Dry January : comment tenir les 31 jours

Dry January : comment tenir les 31 jours

Le Dry January échoue rarement par manque de volonté : il échoue à trois moments identifiables. Le premier week-end, parce que la vie sociale reprend. Autour du jour 10, quand la nouveauté s'épuise et qu'aucun bénéfice n'est encore visible. Et lors du premier événement social imposé, où il faut se justifier devant d'autres. Pour chacun de ces moments il existe une parade concrète : préparer sa réponse à l'avance, suivre un indicateur chiffré qui progresse même les jours sans ressenti, et se souvenir qu'un verre bu ne rend pas les jours précédents inutiles.

Le Dry January ne se joue pas sur 31 jours. Il se joue sur trois moments précis.
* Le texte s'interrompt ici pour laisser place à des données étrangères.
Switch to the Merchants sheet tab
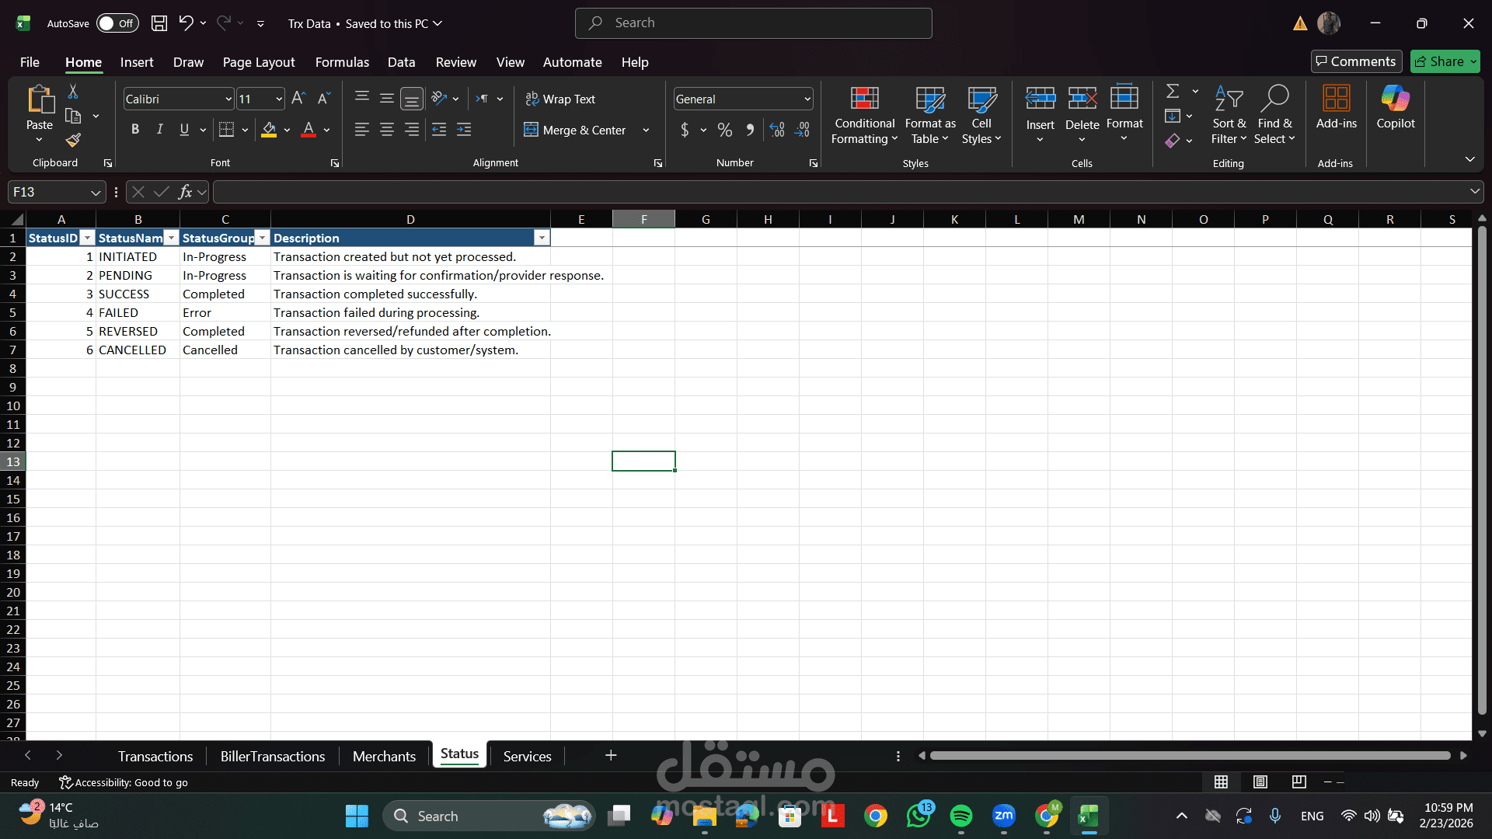Image resolution: width=1492 pixels, height=839 pixels. point(384,756)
Si tu prépares ces trois-là, le reste se déroule presque tout seul.

Moment 1 : le premier week-end

Tu tiens sans effort du 1er au 3 janvier, parce que tout le monde est encore en digestion des fêtes. Puis arrive le premier vrai vendredi soir.

La parade : décide à l'avance de ce que tu bois. Pas « je verrai sur place ». Une réponse préparée coûte zéro effort ; une décision prise à 22h dans un bar en coûte beaucoup.

Moment 2 : le jour 10

C'est le moment le plus traître. La nouveauté est passée. Tu ne ressens encore rien de spectaculaire. Ton sommeil commence à peine à s'améliorer. Et une petite voix dit : « tout ça pour ça ».

La parade : avoir un chiffre qui monte même les jours où tu ne ressens rien. Le nombre de jours. Le montant économisé. N'importe quoi de mesurable, parce qu'au jour 10 le ressenti ne suffit plus.

Moment 3 : l'événement social imposé

Un anniversaire, un pot de départ, un dîner de famille. Là, il ne s'agit plus de résister à une envie : il s'agit de tenir devant d'autres.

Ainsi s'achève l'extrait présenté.